Prodotto: CACIORICOTTA PUGLIESE (PAT)

Descrizione: Formaggio duro salato, dal profumo delicato, che si produce da Pasqua a giugno-luglio con latte di pecora e caglio di agnello o capretto. Il peculiare processo produttivo fa seguire un riscaldamento del latte a 85° C da un raffreddamento fino alla temperatura di 37-38° C. Dopo la salatura a secco, matura in venti giorni in ambiente aerato. Di forma cilindrica, la crosta è bianca o leggermente paglierina, la pasta compatta, il sapore dolcemente pastoso.
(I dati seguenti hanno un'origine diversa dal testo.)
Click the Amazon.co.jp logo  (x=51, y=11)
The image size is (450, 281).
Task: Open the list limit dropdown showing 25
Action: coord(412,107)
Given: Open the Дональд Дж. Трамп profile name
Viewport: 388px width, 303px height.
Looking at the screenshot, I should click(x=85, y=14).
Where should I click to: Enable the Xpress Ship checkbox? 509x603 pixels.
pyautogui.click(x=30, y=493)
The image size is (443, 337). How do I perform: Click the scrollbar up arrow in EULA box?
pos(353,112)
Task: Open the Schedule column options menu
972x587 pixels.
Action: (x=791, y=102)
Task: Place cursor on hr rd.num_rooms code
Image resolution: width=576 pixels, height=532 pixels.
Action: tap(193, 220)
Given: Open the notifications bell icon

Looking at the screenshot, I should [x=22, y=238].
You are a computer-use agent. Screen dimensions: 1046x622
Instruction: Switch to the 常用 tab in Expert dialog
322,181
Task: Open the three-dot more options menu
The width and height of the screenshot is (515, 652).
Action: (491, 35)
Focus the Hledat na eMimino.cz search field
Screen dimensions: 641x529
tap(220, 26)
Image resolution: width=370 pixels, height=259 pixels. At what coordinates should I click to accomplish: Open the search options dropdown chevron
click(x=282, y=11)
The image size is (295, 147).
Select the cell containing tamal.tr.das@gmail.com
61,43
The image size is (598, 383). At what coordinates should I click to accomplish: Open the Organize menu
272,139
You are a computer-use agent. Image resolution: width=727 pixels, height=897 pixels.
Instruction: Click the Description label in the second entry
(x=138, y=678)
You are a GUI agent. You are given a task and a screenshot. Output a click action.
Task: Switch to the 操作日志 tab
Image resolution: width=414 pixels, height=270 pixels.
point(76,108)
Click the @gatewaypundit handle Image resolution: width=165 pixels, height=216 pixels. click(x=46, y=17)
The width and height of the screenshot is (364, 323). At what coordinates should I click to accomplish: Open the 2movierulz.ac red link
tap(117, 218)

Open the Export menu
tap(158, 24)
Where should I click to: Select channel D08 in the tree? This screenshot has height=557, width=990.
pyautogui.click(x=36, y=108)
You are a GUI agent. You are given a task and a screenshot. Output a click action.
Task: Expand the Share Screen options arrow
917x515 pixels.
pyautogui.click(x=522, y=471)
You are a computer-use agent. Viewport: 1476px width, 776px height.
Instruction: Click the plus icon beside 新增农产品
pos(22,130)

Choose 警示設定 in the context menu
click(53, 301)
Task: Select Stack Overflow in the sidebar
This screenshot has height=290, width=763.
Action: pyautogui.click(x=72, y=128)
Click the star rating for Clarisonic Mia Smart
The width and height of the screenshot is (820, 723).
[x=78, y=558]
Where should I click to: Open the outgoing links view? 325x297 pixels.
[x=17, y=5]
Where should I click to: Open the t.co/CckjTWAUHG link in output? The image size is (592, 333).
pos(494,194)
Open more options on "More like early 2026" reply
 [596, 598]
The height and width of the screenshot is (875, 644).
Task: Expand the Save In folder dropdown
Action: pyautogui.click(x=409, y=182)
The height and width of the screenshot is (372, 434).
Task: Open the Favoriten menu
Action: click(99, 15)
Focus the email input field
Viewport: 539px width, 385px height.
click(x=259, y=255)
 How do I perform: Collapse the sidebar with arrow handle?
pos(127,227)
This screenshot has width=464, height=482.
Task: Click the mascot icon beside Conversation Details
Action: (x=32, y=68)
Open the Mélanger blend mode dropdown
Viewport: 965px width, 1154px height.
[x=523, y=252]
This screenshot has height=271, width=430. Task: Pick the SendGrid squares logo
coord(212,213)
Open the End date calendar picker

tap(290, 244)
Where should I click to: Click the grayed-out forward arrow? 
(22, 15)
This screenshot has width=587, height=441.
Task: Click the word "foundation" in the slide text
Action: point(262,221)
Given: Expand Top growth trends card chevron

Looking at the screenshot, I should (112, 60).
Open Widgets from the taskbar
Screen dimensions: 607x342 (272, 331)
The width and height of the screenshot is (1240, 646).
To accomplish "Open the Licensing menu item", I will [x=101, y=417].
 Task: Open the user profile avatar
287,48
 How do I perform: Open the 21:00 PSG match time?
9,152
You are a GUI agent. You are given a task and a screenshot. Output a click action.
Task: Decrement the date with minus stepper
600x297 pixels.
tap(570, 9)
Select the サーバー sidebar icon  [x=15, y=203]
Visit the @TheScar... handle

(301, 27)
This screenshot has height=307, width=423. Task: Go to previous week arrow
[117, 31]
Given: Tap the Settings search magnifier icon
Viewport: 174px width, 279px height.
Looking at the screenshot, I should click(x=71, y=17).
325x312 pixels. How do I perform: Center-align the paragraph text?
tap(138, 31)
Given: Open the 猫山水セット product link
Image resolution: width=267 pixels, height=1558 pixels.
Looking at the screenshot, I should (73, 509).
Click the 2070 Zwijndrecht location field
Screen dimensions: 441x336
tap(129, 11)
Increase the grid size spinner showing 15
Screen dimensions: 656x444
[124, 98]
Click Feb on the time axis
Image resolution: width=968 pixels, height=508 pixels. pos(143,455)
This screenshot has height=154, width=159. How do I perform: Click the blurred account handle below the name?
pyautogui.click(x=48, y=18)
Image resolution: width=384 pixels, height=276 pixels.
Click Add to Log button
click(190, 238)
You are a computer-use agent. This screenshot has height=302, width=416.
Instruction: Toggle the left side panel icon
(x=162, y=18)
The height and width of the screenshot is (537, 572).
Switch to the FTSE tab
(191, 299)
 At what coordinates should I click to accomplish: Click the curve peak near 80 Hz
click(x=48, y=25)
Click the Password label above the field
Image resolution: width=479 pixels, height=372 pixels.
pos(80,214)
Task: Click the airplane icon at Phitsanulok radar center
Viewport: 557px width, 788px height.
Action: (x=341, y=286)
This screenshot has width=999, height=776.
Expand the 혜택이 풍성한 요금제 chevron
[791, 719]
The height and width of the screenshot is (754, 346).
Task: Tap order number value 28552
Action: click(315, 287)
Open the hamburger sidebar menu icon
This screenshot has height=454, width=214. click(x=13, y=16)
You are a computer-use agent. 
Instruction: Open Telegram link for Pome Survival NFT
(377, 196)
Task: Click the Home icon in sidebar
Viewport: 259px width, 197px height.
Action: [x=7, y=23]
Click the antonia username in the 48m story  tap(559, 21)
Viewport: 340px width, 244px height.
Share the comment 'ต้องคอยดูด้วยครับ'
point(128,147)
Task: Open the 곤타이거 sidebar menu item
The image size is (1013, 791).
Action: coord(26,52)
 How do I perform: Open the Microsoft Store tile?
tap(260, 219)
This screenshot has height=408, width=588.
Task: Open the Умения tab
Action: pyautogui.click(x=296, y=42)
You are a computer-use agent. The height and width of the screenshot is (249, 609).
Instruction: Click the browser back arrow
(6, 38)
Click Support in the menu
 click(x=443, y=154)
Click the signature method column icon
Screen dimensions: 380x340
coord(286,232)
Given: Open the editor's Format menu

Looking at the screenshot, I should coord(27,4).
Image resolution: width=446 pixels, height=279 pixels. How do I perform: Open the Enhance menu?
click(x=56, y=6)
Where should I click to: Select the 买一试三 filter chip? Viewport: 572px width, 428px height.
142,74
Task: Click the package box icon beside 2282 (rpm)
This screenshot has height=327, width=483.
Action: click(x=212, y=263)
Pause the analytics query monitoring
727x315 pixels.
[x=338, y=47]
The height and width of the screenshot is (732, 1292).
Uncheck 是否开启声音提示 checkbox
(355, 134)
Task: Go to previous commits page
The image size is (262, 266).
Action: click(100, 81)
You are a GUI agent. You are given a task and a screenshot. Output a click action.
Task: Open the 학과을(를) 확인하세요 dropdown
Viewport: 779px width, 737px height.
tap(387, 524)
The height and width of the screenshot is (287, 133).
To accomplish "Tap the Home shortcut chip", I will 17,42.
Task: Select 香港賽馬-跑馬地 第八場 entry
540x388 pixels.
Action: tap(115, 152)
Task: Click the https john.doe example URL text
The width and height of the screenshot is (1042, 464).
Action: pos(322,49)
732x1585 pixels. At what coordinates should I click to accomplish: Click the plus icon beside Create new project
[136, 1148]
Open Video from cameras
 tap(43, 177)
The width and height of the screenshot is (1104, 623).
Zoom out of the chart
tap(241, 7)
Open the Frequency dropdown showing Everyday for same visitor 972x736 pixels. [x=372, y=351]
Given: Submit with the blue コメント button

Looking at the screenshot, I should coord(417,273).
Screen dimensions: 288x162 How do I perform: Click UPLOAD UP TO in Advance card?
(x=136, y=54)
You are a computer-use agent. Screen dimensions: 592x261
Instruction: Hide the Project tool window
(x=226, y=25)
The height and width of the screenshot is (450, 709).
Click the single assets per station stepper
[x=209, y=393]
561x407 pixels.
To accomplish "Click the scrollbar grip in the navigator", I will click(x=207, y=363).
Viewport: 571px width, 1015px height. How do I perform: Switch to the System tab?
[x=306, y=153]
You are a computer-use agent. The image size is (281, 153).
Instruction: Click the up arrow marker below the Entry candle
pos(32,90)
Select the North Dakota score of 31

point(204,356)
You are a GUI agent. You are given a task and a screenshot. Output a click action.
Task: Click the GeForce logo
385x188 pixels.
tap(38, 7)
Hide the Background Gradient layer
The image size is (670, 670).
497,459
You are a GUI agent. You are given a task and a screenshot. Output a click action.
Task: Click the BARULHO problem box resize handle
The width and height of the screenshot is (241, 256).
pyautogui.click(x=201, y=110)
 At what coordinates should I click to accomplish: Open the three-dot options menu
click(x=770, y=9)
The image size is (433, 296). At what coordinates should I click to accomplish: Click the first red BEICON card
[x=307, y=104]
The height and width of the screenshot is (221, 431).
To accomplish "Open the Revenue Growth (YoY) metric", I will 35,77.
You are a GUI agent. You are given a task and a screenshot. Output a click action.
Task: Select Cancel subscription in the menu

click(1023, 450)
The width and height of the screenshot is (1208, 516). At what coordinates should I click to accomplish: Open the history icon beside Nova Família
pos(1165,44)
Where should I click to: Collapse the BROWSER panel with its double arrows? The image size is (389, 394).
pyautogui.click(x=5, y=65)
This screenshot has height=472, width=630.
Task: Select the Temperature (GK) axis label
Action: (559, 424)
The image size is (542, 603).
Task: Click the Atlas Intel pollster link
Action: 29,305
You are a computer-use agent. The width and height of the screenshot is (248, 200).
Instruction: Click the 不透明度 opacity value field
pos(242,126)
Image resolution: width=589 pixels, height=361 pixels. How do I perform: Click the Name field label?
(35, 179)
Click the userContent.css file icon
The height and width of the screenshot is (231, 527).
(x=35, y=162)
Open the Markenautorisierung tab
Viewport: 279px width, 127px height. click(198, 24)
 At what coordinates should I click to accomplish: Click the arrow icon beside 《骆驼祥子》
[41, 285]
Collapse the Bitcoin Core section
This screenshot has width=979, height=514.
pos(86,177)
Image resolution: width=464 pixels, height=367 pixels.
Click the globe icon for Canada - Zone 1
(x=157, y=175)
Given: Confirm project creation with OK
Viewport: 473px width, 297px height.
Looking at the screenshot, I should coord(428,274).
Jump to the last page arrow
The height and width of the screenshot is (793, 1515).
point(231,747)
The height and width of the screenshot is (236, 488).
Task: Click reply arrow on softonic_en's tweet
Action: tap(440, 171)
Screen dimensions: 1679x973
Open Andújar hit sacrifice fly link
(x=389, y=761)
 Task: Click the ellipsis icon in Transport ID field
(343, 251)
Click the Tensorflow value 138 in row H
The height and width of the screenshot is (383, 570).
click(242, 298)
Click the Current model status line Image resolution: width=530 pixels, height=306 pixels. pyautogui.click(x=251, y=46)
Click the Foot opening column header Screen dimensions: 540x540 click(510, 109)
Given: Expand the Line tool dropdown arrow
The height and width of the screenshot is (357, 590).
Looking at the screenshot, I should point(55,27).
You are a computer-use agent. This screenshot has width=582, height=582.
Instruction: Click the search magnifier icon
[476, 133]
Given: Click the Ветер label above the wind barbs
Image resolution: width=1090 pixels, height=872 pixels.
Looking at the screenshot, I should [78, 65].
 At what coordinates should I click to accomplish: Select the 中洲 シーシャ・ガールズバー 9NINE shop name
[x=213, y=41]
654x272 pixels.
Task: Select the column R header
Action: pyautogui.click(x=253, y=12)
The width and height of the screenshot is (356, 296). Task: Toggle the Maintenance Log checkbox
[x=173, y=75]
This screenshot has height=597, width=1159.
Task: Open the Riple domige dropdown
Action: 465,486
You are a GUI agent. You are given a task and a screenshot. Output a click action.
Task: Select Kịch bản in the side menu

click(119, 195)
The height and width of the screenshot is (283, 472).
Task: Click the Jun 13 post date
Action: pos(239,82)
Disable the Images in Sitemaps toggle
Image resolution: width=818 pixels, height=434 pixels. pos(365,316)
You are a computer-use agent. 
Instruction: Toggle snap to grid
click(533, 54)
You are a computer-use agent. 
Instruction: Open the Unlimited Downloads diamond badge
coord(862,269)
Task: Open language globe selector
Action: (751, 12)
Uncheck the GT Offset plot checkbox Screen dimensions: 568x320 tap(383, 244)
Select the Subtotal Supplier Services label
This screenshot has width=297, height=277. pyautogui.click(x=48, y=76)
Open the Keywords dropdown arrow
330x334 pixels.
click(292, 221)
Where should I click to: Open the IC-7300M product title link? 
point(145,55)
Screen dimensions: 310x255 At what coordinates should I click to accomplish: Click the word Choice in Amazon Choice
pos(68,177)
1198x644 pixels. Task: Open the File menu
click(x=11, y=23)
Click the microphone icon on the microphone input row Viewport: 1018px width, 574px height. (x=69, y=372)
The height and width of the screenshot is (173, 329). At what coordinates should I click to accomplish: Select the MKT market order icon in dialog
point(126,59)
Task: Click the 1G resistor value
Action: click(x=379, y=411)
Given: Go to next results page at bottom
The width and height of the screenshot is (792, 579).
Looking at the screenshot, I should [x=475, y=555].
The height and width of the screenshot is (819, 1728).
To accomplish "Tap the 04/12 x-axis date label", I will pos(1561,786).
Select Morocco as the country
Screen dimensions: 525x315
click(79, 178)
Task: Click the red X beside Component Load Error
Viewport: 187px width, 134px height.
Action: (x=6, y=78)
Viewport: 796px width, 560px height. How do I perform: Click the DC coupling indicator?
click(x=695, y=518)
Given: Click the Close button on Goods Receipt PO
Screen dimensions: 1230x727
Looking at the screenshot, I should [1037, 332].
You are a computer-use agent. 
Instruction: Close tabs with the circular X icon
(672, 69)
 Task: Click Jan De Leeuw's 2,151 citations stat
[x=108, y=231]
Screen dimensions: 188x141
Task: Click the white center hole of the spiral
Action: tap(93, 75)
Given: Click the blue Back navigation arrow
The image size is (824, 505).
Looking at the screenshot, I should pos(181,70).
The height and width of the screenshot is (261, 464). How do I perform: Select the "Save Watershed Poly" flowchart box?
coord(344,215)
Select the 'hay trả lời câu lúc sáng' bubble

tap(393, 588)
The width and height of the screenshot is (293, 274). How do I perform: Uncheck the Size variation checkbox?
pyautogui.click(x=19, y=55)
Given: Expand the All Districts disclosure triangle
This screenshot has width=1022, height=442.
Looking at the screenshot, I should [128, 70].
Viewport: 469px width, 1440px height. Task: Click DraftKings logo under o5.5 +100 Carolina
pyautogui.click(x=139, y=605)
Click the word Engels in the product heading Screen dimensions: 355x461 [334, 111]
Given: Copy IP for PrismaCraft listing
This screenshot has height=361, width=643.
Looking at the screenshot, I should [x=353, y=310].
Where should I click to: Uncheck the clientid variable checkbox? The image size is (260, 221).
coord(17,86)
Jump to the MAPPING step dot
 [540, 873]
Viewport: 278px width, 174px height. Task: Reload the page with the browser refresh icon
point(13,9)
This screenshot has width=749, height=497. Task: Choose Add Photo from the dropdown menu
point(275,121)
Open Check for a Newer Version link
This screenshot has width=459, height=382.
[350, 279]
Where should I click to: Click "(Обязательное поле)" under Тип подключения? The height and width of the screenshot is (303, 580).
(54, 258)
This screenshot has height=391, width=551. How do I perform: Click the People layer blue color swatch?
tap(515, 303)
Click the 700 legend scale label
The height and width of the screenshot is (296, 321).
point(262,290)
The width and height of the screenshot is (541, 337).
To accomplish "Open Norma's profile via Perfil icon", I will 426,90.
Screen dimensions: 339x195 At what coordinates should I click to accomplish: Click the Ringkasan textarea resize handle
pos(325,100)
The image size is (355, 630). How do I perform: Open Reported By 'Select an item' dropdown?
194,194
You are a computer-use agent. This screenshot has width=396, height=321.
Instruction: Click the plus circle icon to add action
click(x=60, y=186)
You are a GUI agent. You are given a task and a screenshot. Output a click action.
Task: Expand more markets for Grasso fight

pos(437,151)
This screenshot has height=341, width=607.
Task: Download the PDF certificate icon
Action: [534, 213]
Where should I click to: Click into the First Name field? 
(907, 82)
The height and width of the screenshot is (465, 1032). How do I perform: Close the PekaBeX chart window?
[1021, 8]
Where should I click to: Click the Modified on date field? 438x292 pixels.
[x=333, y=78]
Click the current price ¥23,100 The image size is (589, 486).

Si consuma a fette entro pochi giorni o, dopo qualche mese di stagionatura, grattugiata sulla pasta.

 

Piatto: TIELLA DI RISO, PATATE E COZZE

Descrizione: Affonda le sue radici nella dominazione spagnola del Seicento questo piatto un po’ inusuale in un territorio in cui sono i maccheroni ad avere un ruolo preponderante, tanto che proprio nel 1647 i Baresi organizzarono una rivoluzione per difenderli da una tassa sulla farina malamente imposta dagli Spagnoli. In un grosso tegame di terracotta (la tiella) si dispongono cipolle finemente affettate, pomodorini tagliati a pezzetti, una spolverata di aglio e prezzemolo tritati, pecorino grattugiato. Si copre con fettine di patate, uno strato di riso, cozze precedentemente aperte a fuoco vivace e sgusciate, ancora pomodorini e per finire patate cosparse con altro aglio e prezzemolo. Ogni strato deve essere pepato, il sale invece non va aggiunto poiché la miscela di olio e acqua filtrata di cottura delle cozze con cui si deve bagnare il tutto è già saporita. Cuoce in forno già caldo a fuoco medio per circa quaranta minuti. Di ricette della tiella ne esistono comunque tante: alcuni aprono le cozze senza cuocerle, altri lasciano una delle due valve attaccata al mollusco.